Olympic Studios, London, January 1967. As soon as he walks into the room, Jimi Hendrix stands in his corner, his mouth hanging open. “Then once we finished setting up the amps,” recalls English sound engineer Eddie Kramer, “he took off his raincoat, plugged it in, played a chord, and I’ve never heard such a thing in my life. My life changed in a nanosecond. . »
Eddie Kramer will have rubbed shoulders with Jimi Hendrix for only four short years, but it is his entire existence that will influence this atomic nanosecond. After having collaborated on the recording of all the albums by the American guitarist who would have turned 80 this Sunday, since the mid-1990s the shadow man has been the main architect of the restoration of his extensive archive, of which he has already been unearthed from pyrite, but from which real nuggets sometimes emerge as well.
Last example: Los Angeles Forum: April 26, 1969, a new one (premiered last Friday) that obviously testifies to the bubbly inventiveness of the virtuoso, but also to his humor. For almost 80 minutes, for just 11 pieces, Hendrix improvises until he’s thirsty and plays one of the first rereadings of the starry bannerthat he would subvert for posterity four months later at Woodstock.
“Here is a song with which we have all been brainwashed,” he launches in an undeniably provocative tone during this show in which he will be seen both multiplying the calls for calm, addressed to a rowdy crowd, and joking with the police , which was probably salivating. at the idea of touching the baton. The phrase “Excuse me while I kiss the sky” in purple haze thus becomes “Excuse me while I kiss that cop”!
“His level of communication with the crowd is incredible, symbiotic. There was an intimacy between Jimi and his audience,” observes Kramer, who has worked on some of the most memorable live albums in rock history, including Live! of KISS and Frampton comes to life! by Peter Frampton.
The octogenarian -born seven months before Hendrix- recalls that the stage was becoming at that time more than a place of strict performance, but also of discovery and creation. At the LA Forum, the Jimi Hendrix Experience sets the evening on fire with a 15-minute rendition of Tax freean instrumental piece by the obscure Swedish duo Hansson & Karlsson, whose paths had crossed on a tour of Stockholm.
Giving a show was always a great opportunity for Jimi to explore, to push the limits of his guitar, but also of his mind.
Great guitarist, shy singer.
If the crazy expressiveness of Jimi Hendrix’s performance isn’t headline-grabbing news, the flexibility of his voice is still too little celebrated, thinks Eddie Kramer. “He was a singer who was not sure of himself, he regrets it. He always told me to hide his voice in the mix. I used to set up a small booth for him in the studio, so that he would have his back to the control room. I turned off the light and only left him a lamp so he could read the lyrics. »

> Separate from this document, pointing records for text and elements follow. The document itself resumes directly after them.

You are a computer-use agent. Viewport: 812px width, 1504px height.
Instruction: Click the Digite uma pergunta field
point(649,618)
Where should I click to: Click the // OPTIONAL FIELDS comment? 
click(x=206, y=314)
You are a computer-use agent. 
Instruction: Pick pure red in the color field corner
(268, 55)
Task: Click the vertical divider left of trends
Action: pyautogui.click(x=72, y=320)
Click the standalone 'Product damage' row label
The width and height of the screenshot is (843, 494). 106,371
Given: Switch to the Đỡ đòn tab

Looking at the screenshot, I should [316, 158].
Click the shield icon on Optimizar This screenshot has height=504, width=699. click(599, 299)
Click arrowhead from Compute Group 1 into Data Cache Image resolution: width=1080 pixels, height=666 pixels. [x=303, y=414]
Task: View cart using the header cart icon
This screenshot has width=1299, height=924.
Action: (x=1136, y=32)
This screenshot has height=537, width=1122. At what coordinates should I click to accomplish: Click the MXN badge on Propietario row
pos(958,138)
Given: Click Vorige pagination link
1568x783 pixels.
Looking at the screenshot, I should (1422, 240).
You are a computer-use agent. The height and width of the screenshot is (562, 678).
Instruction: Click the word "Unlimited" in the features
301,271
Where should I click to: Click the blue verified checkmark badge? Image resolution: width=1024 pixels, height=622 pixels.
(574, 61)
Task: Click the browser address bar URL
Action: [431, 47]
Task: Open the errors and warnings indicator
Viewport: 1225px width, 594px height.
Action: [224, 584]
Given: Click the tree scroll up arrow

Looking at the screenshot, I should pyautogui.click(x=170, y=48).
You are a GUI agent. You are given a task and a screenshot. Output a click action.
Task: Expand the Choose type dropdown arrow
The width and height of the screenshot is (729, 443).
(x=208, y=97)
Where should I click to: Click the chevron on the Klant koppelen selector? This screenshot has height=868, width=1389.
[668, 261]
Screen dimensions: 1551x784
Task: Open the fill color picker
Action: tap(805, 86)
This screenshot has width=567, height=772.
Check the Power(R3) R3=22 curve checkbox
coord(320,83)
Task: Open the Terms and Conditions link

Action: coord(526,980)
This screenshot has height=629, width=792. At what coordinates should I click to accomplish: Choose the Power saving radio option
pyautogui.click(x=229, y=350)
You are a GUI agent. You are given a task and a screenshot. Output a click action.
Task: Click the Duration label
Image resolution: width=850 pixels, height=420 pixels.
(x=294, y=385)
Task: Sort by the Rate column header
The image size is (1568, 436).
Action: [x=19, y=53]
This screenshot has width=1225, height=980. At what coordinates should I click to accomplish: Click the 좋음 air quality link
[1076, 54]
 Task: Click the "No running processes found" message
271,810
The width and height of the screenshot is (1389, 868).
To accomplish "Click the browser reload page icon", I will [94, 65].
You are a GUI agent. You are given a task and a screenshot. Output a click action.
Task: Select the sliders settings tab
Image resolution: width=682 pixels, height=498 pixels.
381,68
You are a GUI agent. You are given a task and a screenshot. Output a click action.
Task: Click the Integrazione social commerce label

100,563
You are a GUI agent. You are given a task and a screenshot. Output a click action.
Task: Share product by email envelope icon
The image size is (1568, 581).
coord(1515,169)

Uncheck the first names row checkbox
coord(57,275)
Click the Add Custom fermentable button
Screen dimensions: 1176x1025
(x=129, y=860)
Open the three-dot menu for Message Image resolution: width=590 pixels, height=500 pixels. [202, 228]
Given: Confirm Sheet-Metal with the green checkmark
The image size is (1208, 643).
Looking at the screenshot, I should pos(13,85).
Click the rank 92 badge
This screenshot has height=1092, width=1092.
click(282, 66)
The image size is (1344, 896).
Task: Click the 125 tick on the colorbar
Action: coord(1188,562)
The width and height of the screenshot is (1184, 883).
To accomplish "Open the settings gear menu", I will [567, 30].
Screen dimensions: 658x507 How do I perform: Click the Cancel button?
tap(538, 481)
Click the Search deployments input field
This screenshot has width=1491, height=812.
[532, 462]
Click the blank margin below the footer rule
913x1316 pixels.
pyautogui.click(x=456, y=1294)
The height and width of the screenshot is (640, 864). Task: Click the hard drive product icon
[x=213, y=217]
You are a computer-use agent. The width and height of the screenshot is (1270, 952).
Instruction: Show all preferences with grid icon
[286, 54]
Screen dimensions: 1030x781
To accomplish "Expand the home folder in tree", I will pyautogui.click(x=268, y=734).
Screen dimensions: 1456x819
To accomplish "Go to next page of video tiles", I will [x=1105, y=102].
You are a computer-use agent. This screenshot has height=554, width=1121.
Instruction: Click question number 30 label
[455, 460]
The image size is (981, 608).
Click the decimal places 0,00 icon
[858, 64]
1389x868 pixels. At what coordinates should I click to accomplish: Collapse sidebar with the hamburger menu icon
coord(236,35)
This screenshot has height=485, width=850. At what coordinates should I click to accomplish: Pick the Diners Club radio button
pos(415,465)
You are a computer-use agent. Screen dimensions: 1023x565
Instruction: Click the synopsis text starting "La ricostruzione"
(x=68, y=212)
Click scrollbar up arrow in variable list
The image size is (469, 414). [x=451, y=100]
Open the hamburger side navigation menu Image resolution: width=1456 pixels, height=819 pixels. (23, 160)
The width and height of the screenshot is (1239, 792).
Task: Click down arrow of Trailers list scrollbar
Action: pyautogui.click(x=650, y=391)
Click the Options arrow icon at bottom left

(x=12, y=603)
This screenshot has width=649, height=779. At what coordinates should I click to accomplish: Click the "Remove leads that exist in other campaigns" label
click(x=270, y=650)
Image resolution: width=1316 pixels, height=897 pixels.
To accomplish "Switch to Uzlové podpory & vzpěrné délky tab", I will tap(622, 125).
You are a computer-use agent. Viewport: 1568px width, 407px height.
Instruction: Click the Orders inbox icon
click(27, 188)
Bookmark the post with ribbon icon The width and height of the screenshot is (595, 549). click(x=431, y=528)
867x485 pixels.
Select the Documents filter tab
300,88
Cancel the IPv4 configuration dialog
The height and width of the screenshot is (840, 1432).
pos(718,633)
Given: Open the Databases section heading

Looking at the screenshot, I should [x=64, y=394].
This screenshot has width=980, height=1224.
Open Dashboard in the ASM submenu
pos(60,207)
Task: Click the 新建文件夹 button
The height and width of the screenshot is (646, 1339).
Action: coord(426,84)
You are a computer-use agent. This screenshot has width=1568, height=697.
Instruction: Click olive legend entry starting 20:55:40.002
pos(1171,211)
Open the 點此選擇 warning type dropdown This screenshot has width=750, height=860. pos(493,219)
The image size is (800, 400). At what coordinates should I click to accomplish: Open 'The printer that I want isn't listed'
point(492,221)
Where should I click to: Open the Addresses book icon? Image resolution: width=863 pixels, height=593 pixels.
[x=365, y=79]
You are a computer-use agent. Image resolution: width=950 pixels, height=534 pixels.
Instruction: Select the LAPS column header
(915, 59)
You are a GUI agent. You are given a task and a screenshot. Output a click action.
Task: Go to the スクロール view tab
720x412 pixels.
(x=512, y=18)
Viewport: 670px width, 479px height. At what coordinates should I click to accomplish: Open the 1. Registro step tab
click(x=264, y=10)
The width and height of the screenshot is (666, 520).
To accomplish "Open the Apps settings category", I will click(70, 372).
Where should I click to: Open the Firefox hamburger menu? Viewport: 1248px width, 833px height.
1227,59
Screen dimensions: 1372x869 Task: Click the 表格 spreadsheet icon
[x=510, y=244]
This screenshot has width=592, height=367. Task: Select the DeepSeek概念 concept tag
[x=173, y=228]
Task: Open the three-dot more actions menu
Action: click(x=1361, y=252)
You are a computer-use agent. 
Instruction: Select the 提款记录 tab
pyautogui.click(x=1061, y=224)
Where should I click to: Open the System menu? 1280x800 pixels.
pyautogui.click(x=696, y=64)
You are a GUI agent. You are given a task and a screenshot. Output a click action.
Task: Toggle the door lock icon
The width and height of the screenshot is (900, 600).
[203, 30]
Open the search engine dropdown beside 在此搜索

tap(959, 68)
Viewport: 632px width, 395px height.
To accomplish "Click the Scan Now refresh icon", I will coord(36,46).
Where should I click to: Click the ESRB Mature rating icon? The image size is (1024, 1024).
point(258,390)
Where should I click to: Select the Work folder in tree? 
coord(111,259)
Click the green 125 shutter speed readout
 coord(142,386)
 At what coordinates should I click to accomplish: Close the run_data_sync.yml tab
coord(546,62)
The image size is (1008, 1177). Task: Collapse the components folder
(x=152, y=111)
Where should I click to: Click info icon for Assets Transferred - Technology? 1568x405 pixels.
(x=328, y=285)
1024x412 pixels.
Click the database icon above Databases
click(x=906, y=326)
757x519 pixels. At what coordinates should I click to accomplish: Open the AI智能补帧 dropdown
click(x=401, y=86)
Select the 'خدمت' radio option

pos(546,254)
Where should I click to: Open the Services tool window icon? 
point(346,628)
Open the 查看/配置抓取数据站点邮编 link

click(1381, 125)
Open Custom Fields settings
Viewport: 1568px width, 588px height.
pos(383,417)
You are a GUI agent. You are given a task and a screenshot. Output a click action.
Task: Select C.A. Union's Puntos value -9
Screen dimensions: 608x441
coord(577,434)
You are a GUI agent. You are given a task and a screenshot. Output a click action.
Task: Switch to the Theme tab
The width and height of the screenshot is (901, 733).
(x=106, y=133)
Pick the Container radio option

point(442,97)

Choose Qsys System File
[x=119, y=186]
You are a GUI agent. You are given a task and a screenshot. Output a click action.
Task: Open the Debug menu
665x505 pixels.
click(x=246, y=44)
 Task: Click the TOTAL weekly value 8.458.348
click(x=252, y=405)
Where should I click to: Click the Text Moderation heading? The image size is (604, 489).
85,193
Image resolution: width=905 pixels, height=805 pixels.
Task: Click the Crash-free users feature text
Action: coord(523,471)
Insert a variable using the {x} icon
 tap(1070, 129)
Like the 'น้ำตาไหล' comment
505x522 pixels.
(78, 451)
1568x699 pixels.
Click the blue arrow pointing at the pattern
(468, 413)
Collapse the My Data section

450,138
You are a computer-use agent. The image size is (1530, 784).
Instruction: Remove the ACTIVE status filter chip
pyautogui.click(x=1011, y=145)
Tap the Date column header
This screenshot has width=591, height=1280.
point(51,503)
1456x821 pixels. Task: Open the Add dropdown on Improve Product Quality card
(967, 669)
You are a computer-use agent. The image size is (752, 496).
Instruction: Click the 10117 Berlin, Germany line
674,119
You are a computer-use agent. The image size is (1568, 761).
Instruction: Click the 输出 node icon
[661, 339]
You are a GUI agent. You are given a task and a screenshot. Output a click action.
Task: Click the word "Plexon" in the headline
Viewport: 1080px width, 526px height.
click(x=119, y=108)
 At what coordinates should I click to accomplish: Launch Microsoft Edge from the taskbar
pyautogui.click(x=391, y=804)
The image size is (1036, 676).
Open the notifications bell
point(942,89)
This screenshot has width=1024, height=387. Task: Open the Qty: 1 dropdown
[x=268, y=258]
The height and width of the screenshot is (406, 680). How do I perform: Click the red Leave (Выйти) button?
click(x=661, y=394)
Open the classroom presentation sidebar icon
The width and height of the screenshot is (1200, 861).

I was cheering him on, but he never stopped thinking that he had the worst voice in the world.
Los Angeles Forum: April 26, 1969 it also immortalizes the imperturbable cohesion that united the members of Jimi Hendrix’s group, which did not have a single exuberant instrumentalist, but two, with drummer Mitch Mitchell. How did these torrential musicians know how to anchor each other, without diverting them?
“Mitch was actually a completely wild drummer, coming from jazz and Elvin Jones. [batteur de John Coltrane, notamment]says Kramer. In the studio, every time Mitch was looking for a great pass, Jimi would look at me and want to say, “I don’t know how he’s going to get his rhythm back.” But still he landed on his feet and Jimi laughed. I think the solidity of Noel [Redding] on bass allowed Jimi and Mitch to spin. »
Following Jimi Hendrix to the United States in 1968, Eddie Kramer became one of his top advisers. It was he who had the brilliant, and cheap, idea to build his own studio in 1970, the Electric Lady, in Greenwich Village, which continued to host the biggest artists of its time, including Taylor Swift, Daft Punk and Lana. King.
“Before, Jimi spent about $250,000 a year in studio fees. He said, “We’re going to build him the best studio we can.” And he appreciated it: when he had a session scheduled at 7:00 p.m., he always arrived at 7:00 p.m., ”he recalls about the one whose punctuality was not the main quality. “At the Electric Lady I was never late. »
But unfortunately he was only able to record there for ten weeks.